逃げ回っているうちに、身体の変化にも慣れてきた。
翼と尻尾が生えたことにより獲得した飛行能力は、完全に使いこなせているとはいい難いが、複雑な動きでなければそれなりにできるようになった。
目的場所への移動中に攻撃の着弾を読んで進路変更する、といったこともできるようになってきた。
やはり、私の翼も、ツイバルドと同様に魔力を流して重力を操り滞空するタイプらしく、強く羽ばたく必要などは無く、方向転換時に軽く羽ばたく程度で十分だった。

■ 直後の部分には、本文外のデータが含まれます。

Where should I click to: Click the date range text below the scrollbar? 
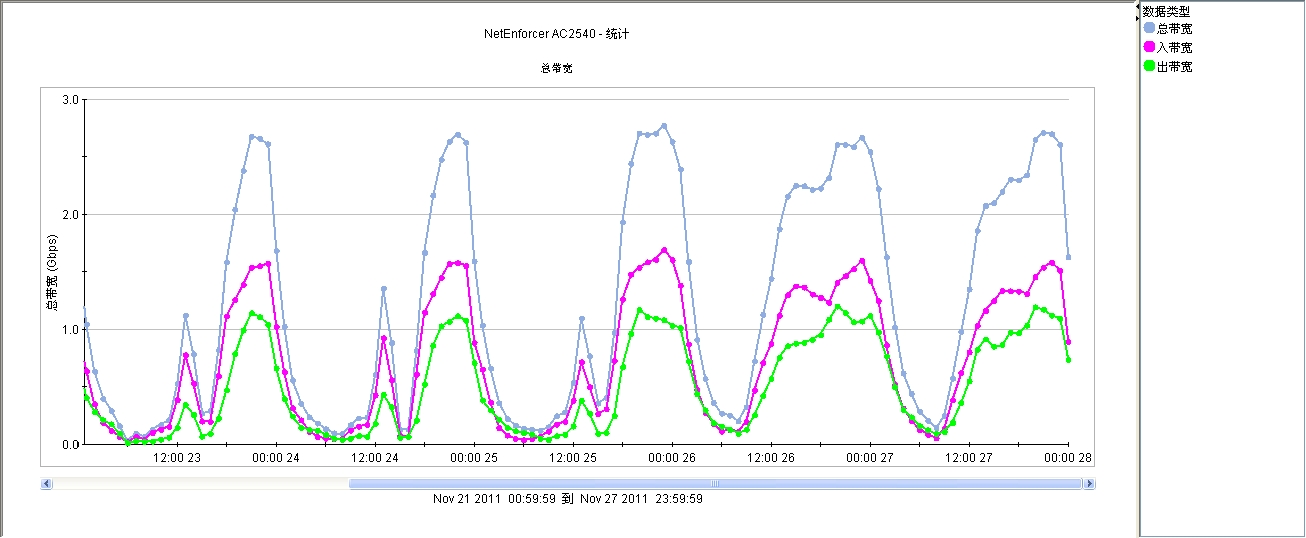[567, 498]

尻尾は、舵としての役割とバランスを取る役割を担っているらしく、意識的に動かしているわけではないが、ある種本能的な感覚で動かしていた。
グレイムラッドバイパーは、どの攻撃も不発だと理解したようだ。
さっきからしきりに、身体を動かしている。
それまでは、身体の大部分は、とぐろを巻いたまま動かさず、頭や首を動かすことで魔法や毒ガスの狙いをつけ、尻尾を動かしてカイトやシャロンを叩こうとしていた。

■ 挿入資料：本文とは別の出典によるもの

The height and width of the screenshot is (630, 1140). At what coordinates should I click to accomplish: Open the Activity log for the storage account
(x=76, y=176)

しかし、それが通じなかったことで、次なる攻撃を行おうとしていた。
突然、首を縮めたかと思うと、一気にジャンプして、こちらへ頭突きをかましてきた。
とぐろを巻いていた身体をバネの代わりにして、かなりの威力と速度で突撃してきたのだ。
首を縮こめたタイミングで、狙いは分かっていたので回避できたが、あれを喰らえばひとたまりもないだろう。
着地したグレイムラッドバイパーは、残っていた身体の下部を持ち上げて、尻尾を叩き付けてきた。
瞬時に回避行動を取ったが、今度は尻尾の先端が左肩あたりに命中し、地面に叩き付けられた。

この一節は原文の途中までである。